In the current issue of Regulation, published by the Cato Institute, Douglas Coate and James VanderHoff of Rutgers University examine the relationship between traffic fatalities and “light truck” use from 1994 through 1997. In their initial analysis they found a positive correlation between light truck registrations and motor vehicle fatalities: The greater the number of light trucks in a state per licensed driver, the greater the fatality rate per licensed driver.

But when Coate and VanderHoff examined the data more carefully, they noticed that both light truck use and motor vehicle fatalities are more common in rural states. And sure enough, once they accounted for the characteristics of rural states, not only did the positive relationship between light truck use and fatalities disappear, it became negative.

In other words, more SUVs mean fewer traffic deaths.

All told, the United States has experienced a nearly 50 percent drop in traffic fatalities per vehicle mile traveled during the past two decades. SUV critics are quick to dismiss the notion that larger vehicles deserve any credit for the decline. They point to stiffer penalties for drunk driving, increased seat belt use, the reintroduction of the 55 mph speed limit in some states, and safety-enhancing technological changes. But even after controlling for all those factors, Coate and VanderHoff find that SUVs have helped reduce fatalities.
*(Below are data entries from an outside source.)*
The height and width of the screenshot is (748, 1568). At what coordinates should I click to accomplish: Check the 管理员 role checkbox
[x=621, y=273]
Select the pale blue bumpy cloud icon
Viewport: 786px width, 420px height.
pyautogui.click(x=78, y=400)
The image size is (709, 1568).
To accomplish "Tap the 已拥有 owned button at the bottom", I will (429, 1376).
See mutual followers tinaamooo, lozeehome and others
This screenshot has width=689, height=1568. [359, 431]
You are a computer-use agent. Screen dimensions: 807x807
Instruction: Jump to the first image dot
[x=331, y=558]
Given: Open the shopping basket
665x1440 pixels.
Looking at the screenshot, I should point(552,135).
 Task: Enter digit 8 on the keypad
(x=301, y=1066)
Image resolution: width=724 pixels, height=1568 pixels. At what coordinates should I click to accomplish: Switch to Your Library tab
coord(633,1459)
By the numbers, they find that the 5 percent increase in light truck purchases from 1994-97 has reduced single vehicle fatalities per driver by 7.5 percent and multiple vehicle fatalities per driver by 2 percent. That translates into about 2,000 lives saved.

But the findings were too much for some public-safety guardians. Claybrook, for example, dismissed the study as “poppycock” and “statistical gymnastics.” She has not challenged the study’s methodology or offered any other substantive critique. She simply can’t accept the notion that if more people drive big, sturdy vehicles, fewer people will die in traffic accidents.

Fortunately, Americans are paying no attention. They continue to buy SUVs and other light trucks in record numbers. They know instinctively what academic research is just now beginning to prove: SUVs make America’s roads safer.